Aigars Vītols (born February 15, 1976) is a former Latvian professional basketball player and a current politician for the Latvian Union of Greens and Farmers.

==Sports career==
Vītols played the shooting guard position: He played most of his career in Latvia, winning six national championships and one finals MVP award.

When he played for Spanish team Baloncesto Fuenlabrada, he was the best three-point shooter of Liga ACB in the 2005-06 season.

Mostly he was known for his terrific long-range shooting and defensive skills.

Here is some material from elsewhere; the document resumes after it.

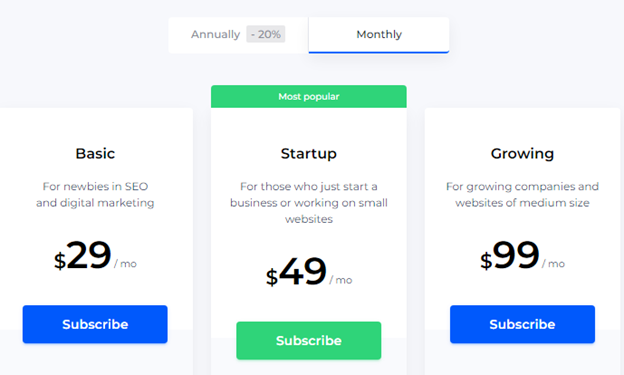Click the '/ mo' label beside $99
The image size is (624, 375).
point(553,264)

Vītols played for Latvia national basketball team at five EuroBaskets.

===Pro clubs===
- 1993-94: VEF/Ādaži
- 1994-98: BK Metropole
- 1998-02: BK Ventspils
- 2002: KD Slovan
- 2002: Barons LMT
- 2002-03: BK Skonto
- 2003-05: BK Ventspils
- 2005-06: Baloncesto Fuenlabrada
- 2006-08: BK Ventspils
- 2008-09: ASK Rīga
- 2009-11: Barons LMT
- 2012-2013: BK Jēkabpils

==Political career==
In the 2013 local elections, Vītols was elected for the Ķekava regional council on the Vidzemes party list, but he changed political allegiance in 2016 to the Latvian Farmers' Union. In the 2017 local elections, he was elected to the Ķekava regional council on the LFU list. He was chosen to be the vice mayor.

He failed to get elected as a candidate for the Union of Greens and Farmers in the 13th Latvian national elections.

In September 2019, the Corruption Prevention and Combating Bureau arrested A. Vītols, accusing him of possible bribery in connection with construction work.